Respondent submits evidence that no such practice exists (Resp. Mot. Inj., Attach. A at 2), and, in any event, Randall's transfer to a new ODOC facility would not moot his petition but would merely require substitution of the appropriate respondent. See, e.g., Mickens v. Haynes, No. 3:20-cv-5325-RAJ-DWC, 2021 WL 1117279, at *2 (W.D. Wash. Mar. 24, 2021) (“Based on Petitioner's recent transfer to [a different correctional institution], the Clerk's Office is directed to substitute . . . the Superintendent [of the new correctional institution] . . . as respondent in this action.”) (citations omitted).

Randall is not entitled to the preliminary injunctive relief he seeks. As an initial matter, the injunctive relief Randall requests is not available in a habeas case. “Challenges to the validity of any confinement or to particulars affecting its duration are the province of habeas corpus[,]” whereas “requests for relief turning on circumstances of confinement may be presented in a [42 U.S.C.] § 1983 action.” Nettles v. Grounds, 830 F.3d 922, 927 (9th Cir. 2016) (en banc) (quoting Muhammad v. Close, 540 U.S. 749, 750 (2004)); see also Skinner v. Switzer, 562 U.S. 521, 535 n.13 (2011) (explaining that “when a[n] [AIC]'s claim would not necessarily spell speedier release, that claim does not lie at the core of habeas corpus, and may be brought, if at all, under § 1983”). Randall's claim that he will lose access to his property if he is transferred to another ODOC facility “merely challenges the conditions of [his] confinement,” rather than its fact or duration, and therefore “fall[s] outside of [the] core [of habeas corpus].” Nelson v. Campbell, 541 U.S. 637, 643 n.13 (2004).
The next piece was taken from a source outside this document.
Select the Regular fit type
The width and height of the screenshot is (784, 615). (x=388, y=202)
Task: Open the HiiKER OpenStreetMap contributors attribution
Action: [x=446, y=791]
The Court thus lacks jurisdiction to grant Randall's request for injunctive relief. SeeCase v. Miller-Stout, No. C12-0187-MJP-MAT, 2012 WL 6814175, at *1 (W.D. Wash. Aug. 12, 2012) (denying the habeas petitioner's request for a preliminary injunction preventing his transfer to another facility because it sought to “challenge the validity of his conditions of confinement in an action designed solely to review the legality or duration of his confinement”); Fowler v. Miller-Stout, No. C07-5356RJB/KLS, 2008 WL 60015, at *2 (W.D. Wash. Jan. 3, 2008) (denying the habeas petitioner's request for preliminary injunctive relief because his “objection to being transferred to another DOC facility is essentially a conditions of confinement claim” and therefore “the appropriate vehicle for his request . . . is . . . an action brought pursuant to [42 U.S.C. §] 1983”).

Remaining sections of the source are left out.